Intellectual property concerns keep CEOs awake at night almost as much as money issues these days. A fundamental change contained in the 1996 Patent Act included the "offer to sell a product" as a qualifier under the definition of "infringement." This change altered the landscape considerably. The State Street Bank case revolutionized the patent industry by allowing "processes" to be patented. Laws have been turned into offensive weapons overnight. Rather than using the traditional license approach for processes, Amazon.com has come under considerable criticism for using its business process patent for click-through purchasing to deny competitors like Barnes and Noble the ability to sell on the Web. Business process patents have not been examined well or thought through as much as they should be from the perspective of their impact upon business.
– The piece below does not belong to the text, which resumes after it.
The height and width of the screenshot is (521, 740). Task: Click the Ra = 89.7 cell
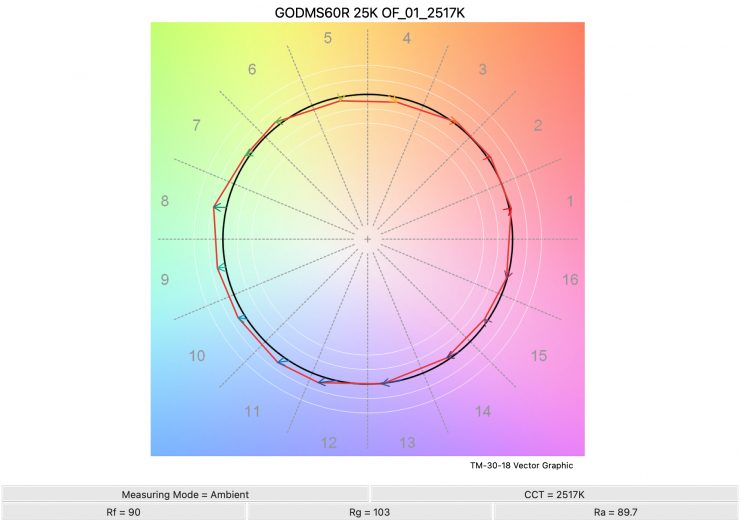616,511
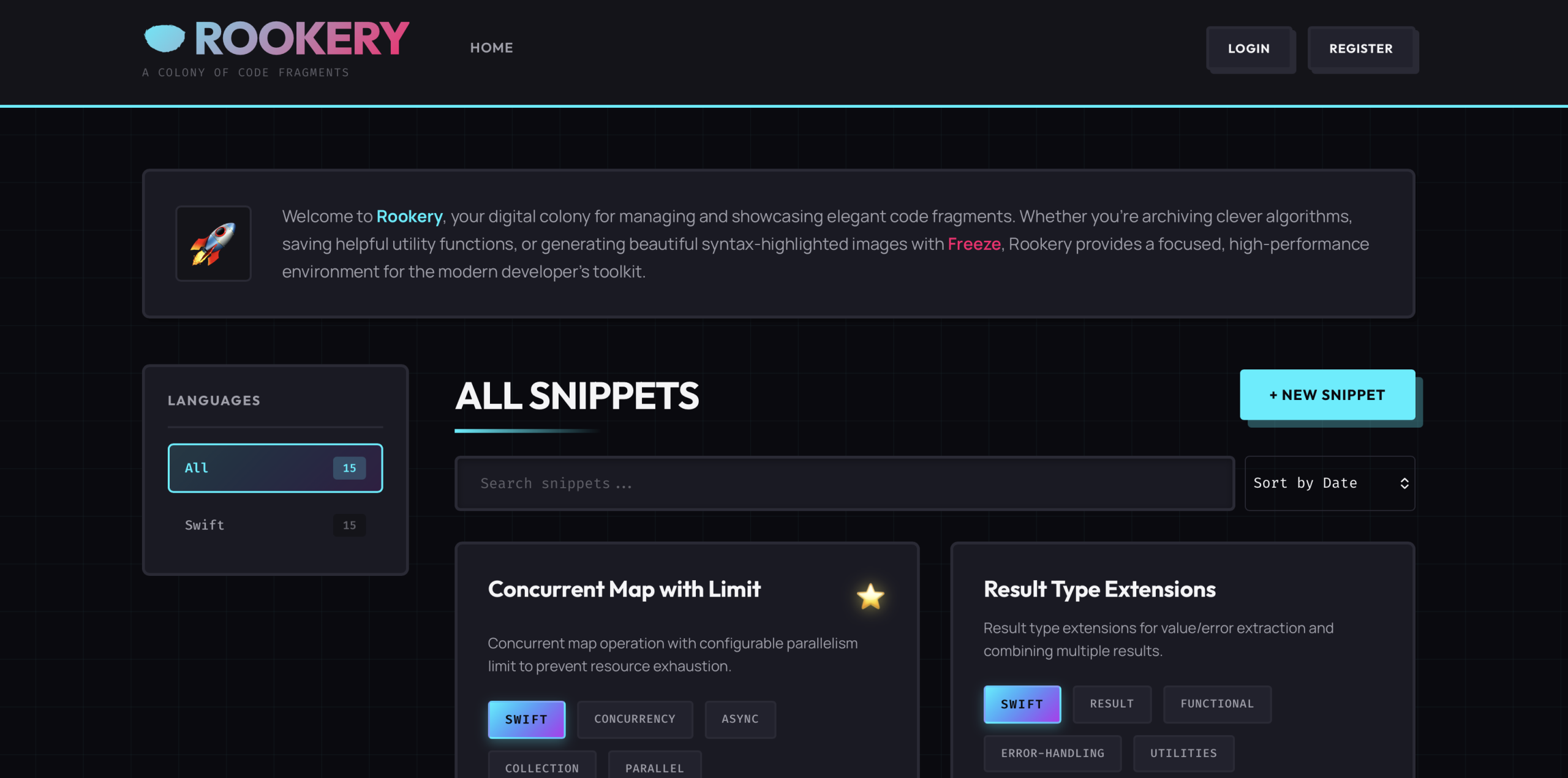Click inside the Search snippets field
The height and width of the screenshot is (778, 1568).
click(844, 483)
There is now support mounting to change the patent term from 17 years to three years because of the potential commercial disruption from the longer term. But if we change to a three-year patent term, what does that do to the financial pro-forma for companies with research and development costs? Not pretty.

Clearly, cyber risk can truly be considered an enterprise risk for every Web-enabled organization, involving all facets of business management, from IT to legal. For Web enterprises, it is estimated that 70 percent of the net worth of the enterprise is contained within intangible property. "Data" has yet to be litigated as "tangible" property in many jurisdictions. As a result, recovery through traditional insurance is complicated because of the "property damage" definitions involved. Cyber risk insurance addresses these issues more adequately, and in many cases manuscript forms must be used to tailor coverage to the risk. But neither the cyber risk policies nor the manuscript forms have been in existence long enough to test the language, so the industry is in uncharted waters at this point.
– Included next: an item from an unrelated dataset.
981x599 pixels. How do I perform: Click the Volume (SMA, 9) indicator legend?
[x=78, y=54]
Since the Web is dealing primarily with people and processes, regulators will be involved in many areas of governance. Napster has tested the patience of regulatory agencies, the courts and legislators. But consider this: there is no World Wide Web standard or consensus for business processes patents, Web advertising, or copyright infringement, nor does it appear one is coming down the road any time soon. Whose jurisdiction will allow an actionable claim? What are the laws that address these torts, committed in ways never encountered before?

If there was ever a question about what attorneys would do after Y2K, that has been answered. This developing area of law and practice will keep us all scratching our heads for some time to come. Cyber space has created the largest revolution in process the world has ever seen, and it's only just begun.